John Quelch, DBA ’77, SM ’78, MBA, is a bridge builder between the worlds of business and public health. The first person to graduate with degrees from both the Harvard Chan School and Harvard Business School, Quelch in 2013 became the first faculty member to hold joint primary appointments at the two schools. In this role, he designed a curriculum that gave students from both schools, mingled in the same classroom, an opportunity to integrate two differing mindsets in approaching important problems. In 2017, he joined the University of Miami, where he became dean of the Patti and Allan Herbert Business School, Leonard M. Miller University Professor, and vice provost for executive education. Earlier in his career, he held leadership and faculty positions at the London Business School and China Europe International Business School. He also served for nine years as chair of the Massachusetts Port Authority, having been appointed after the terrorist attacks of September 11, 2001.

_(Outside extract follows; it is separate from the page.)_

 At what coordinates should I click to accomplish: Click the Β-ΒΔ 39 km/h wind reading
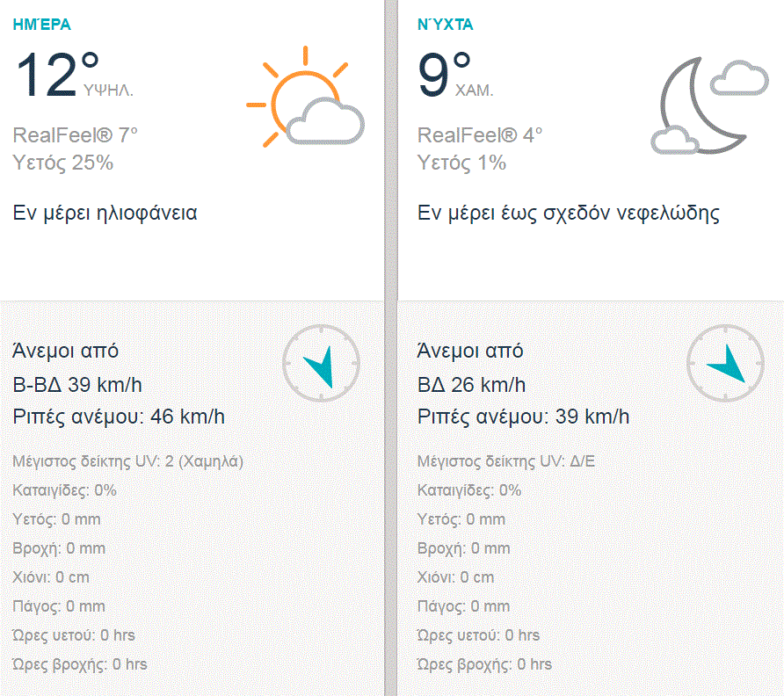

The author of more than a dozen books, Quelch has focused his research on topics including the application of marketing to preventive health care programs and consumer empowerment in health care. He currently serves as a member of the Harvard Chan School’s Board of Dean’s Advisors.

Judith Salerno
Judith Salerno

Judith Salerno, SM ’76, MD ’85, has built a career blending clinical, research, and health policy experience in both government agencies and nonprofits. After earning her medical degree from Harvard Medical School and completing clinical training at Georgetown University Hospital, she was a research fellow at the National Institutes of Health’s National Institute on Aging. At the Veterans Health Administration, where she had oversight responsibility for all geriatric and long-term-care programs for the Veterans Affairs health system, she launched widely recognized national initiatives for pain management and improved end-of-life care. In 2001, she was appointed deputy director of the National Institute on Aging. She later served as the executive director and chief operating officer of the Institute of Medicine, now the National Academy of Medicine, and president and CEO of Susan G. Komen, the world’s largest breast cancer organization.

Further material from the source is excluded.